STATED GOAL A: Summarize the talk page on the interval comparison chart in two sentences.
STATED GOAL B: In the records, substitute "Press" for "Tap" in the part running from the start of the records through the line containing "Action: click(86, 339)", both ends included. Give back only that part with everything else unchanged, and leave the pictures out.

File talk:Music intervals frequency ratio equal tempered pythagorean comparison.svg

Why does this extend up to 3:1? It contains no intervals in that range. — Gwalla | Talk 22:03, 10 August 2008 (UTC)[reply]

Indeed, it would give more room to show the subtleties of difference if it spanned only from 1:1 to 2:1 but kept the same image height. — Preceding unsigned comment added by 96.42.124.32 (talk) 15:35, 26 May 2011 (UTC)[reply]

I certainly appreciate what this chart tries to do, though I believe it is horribly inaccurate. Firstly, the Perfect Fourth (ratio 4:3), as the inversion of the Perfect Fifth (ratio 3:2), should be almost identical (less than 2 cents different) between both equal and Pythagorean. The P5 is right, so why is the P4 so wildly off? It would seem likely that point actually represents the ratio 27:20, a 5-limit alternative to the Pythagorean 4:3, which is about 19.6 cents sharp from equal -- but that is certainly not Pythagorean, and so has nothing to do with what this chart is alleged to depict (and even standard 5-limit tuning uses the Pythagorean 4:3 as it is purer than 27:20 anyway). Additionally, the Minor Second suffers the same sort of condition: the Pythagorean ratio is 256:243, which is -9.8 cents from equal, but on this chart it appears that the 5-limit 16:15 is used instead, which is +11.7 cents from equal. Yet again, the Minor Third should be -5.9 cents (Pythagorean 32:27) while it is shown at what appears to be +15.6 cents (5-limit 6:5). Still more, the Minor Sixth should be -7.8 cents (Pythagorean 128:81) but is shown at +13.7 cents (5-limit 8:5), and the Minor Seventh should be -3.9 cents (Pythagorean 16:9) but is shown at +17.6 cents (5-limit 9:5). Also, while not technically incorrect, it is only a half-truth to depict the tritone as +11.7 cents (Pythagorean 729:512); this is called the Pythagorean Augmented Fourth, and as a stack of three whole tones a tri-tone is indeed an Augmented Fourth, though this interval is also called the High Pythagorean Tritone in relation to its inverse, the Low Pythagorean Tritone, otherwise called the Pythagorean Diminished Fifth (1024:729), which is -11.7 cents from equal; if either of these intervals is depicted in such a chart, the other should be as well, as they are both approximated as enharmonic equivalents in standard equal tuning. Ultimately, with all the minor intervals depicting 5-limit ratios and all the major intervals depicting Pythagorean ratios, this chart doesn't even represent basic just intonation, much less the Pythagorean tuning it claims. It is desperately in need of revision or replacement; I would do it myself if I had the appropriate software and skills. — Preceding unsigned comment added by 96.42.124.32 (talk) 15:18, 26 May 2011 (UTC)[reply]

I got the ratios off of Wikipedia, so they would need to be fixed there as well. 76.252.46.136 (talk) 18:31, 9 June 2011 (UTC)[reply]

The intervals as presented in Wikipedia's list are currently correct; they may not have been when the graphic was made. — Preceding unsigned comment added by 96.42.124.32 (talk) 03:47, 20 June 2011 (UTC)[reply]

The perfect fourth should only be 2 cents away from equal tempered. I didn't check out the rest of the intervals, but that is a glaring error and people should treat this diagram with caution. I like idea of it. Check out Barbour's Tuning and Temperaments. — Preceding unsigned comment added by 207.237.75.3 (talk) 20:17, 21 September 2011 (UTC)[reply]

Entries on where items appear
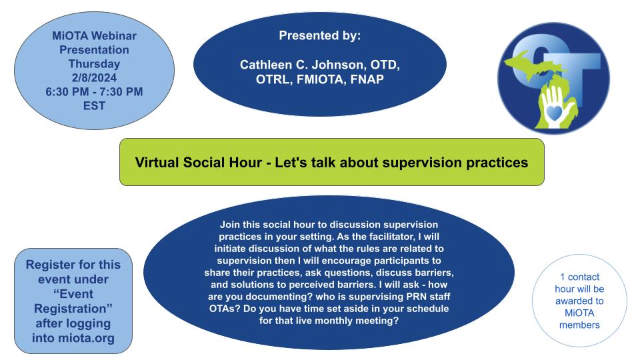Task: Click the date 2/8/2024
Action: click(94, 77)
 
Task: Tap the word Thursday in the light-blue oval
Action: click(94, 64)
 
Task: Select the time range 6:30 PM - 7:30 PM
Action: click(94, 92)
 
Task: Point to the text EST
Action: click(94, 106)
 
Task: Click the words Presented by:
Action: click(320, 35)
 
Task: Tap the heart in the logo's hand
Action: click(554, 112)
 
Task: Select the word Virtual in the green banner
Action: click(157, 163)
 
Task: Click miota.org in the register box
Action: click(86, 339)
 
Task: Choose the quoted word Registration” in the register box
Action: click(73, 309)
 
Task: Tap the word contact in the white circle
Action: click(584, 277)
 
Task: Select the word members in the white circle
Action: click(579, 325)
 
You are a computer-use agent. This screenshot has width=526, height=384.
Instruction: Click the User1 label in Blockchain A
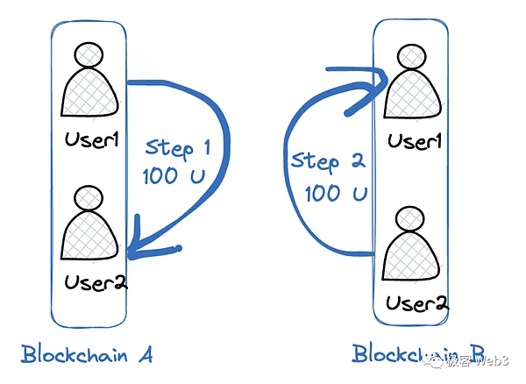(90, 139)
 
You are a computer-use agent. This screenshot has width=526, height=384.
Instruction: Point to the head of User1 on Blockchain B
(413, 57)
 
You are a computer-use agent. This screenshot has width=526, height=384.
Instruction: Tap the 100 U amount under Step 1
(174, 176)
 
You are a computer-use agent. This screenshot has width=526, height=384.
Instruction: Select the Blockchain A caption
(88, 355)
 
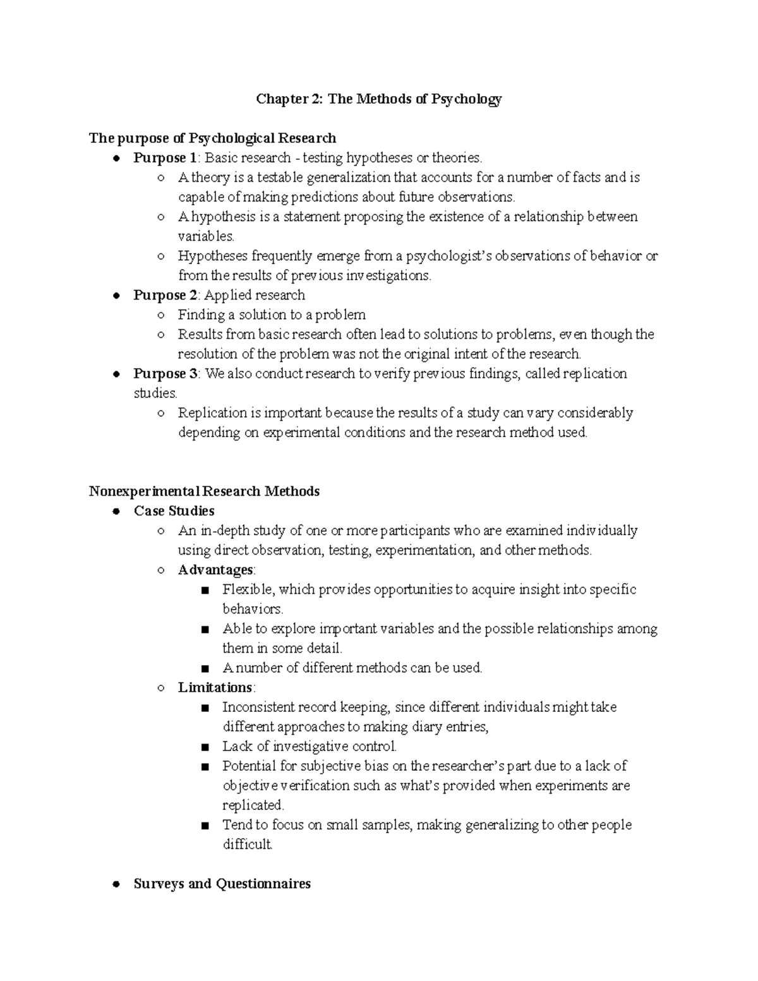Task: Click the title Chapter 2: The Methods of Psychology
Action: [x=378, y=99]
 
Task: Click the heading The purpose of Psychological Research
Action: [x=212, y=138]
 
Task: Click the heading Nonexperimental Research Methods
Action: [x=204, y=491]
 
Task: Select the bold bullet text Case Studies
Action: [x=174, y=510]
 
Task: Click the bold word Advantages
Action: [x=215, y=569]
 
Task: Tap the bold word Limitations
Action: [x=215, y=687]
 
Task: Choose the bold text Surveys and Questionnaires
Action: [x=222, y=883]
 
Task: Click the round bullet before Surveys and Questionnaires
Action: [x=116, y=884]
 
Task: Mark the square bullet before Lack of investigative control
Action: [x=204, y=747]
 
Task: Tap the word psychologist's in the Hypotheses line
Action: [x=448, y=256]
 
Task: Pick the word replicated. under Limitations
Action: [x=253, y=805]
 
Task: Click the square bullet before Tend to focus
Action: [x=204, y=826]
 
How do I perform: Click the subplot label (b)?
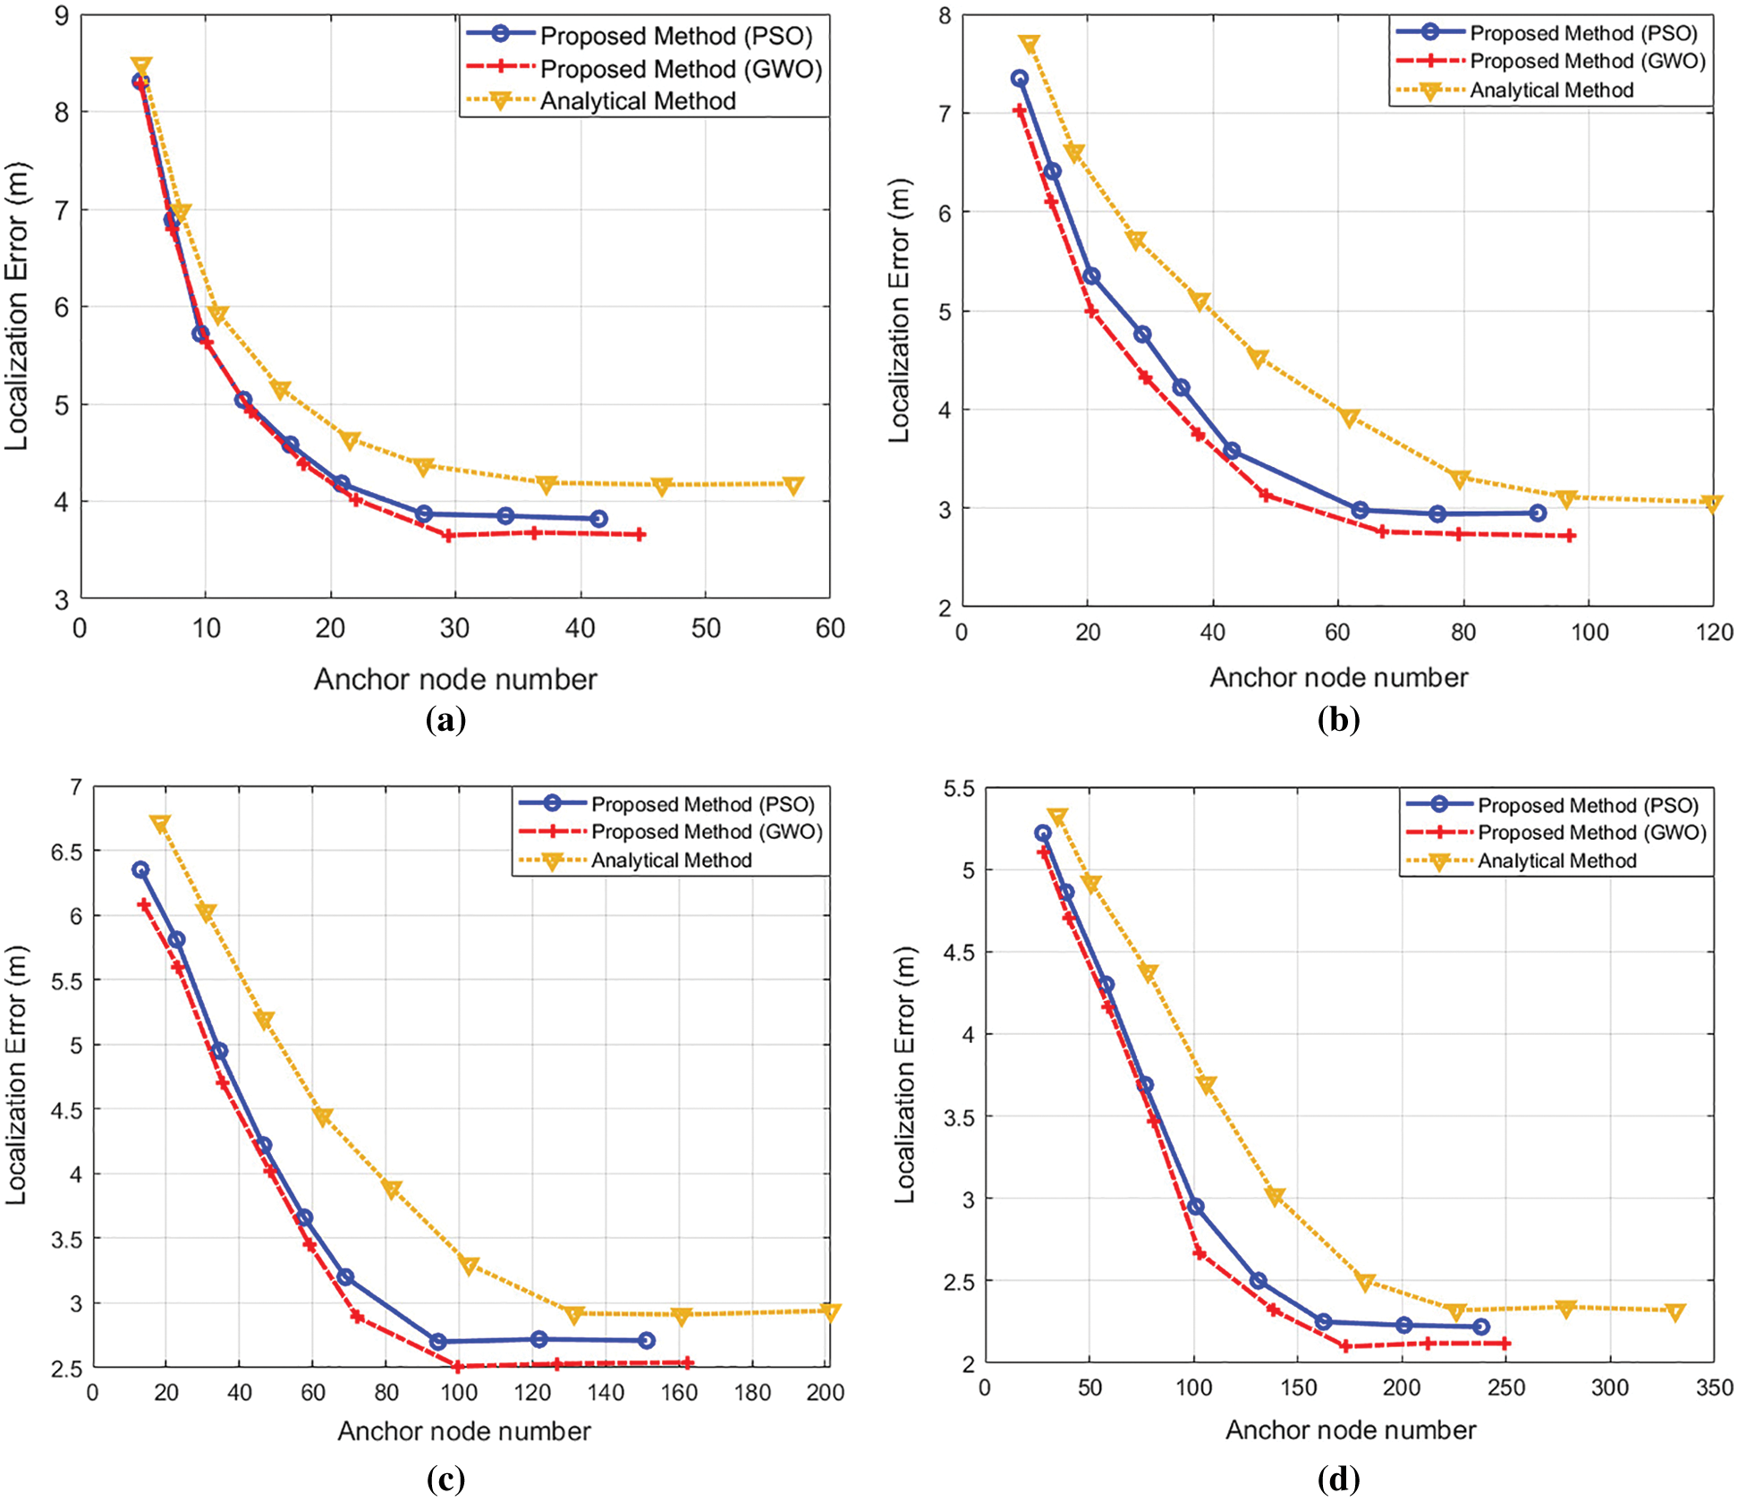pos(1338,719)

WRITTEN SOLUTION A: Commenters on a chart comparing equal-tempered and Pythagorean interval ratios asked why it extends up to 3:1 and argued that several intervals are plotted incorrectly, with the perfect fourth wildly off. One commenter said the minor intervals show 5-limit ratios instead of Pythagorean ones, and another replied that the ratios came from Wikipedia, whose list is now said to be correct.

WRITTEN SOLUTION B:
Task: Click the date 2/8/2024
Action: click(94, 77)
 
Task: Press the word Thursday in the light-blue oval
Action: click(94, 64)
 
Task: Select the time range 6:30 PM - 7:30 PM
Action: click(94, 92)
 
Task: Point to the text EST
Action: click(94, 106)
 
Task: Click the words Presented by:
Action: click(320, 35)
 
Task: Press the heart in the logo's hand
Action: click(554, 112)
 
Task: Select the word Virtual in the green banner
Action: click(157, 163)
 
Task: Click miota.org in the register box
Action: click(86, 339)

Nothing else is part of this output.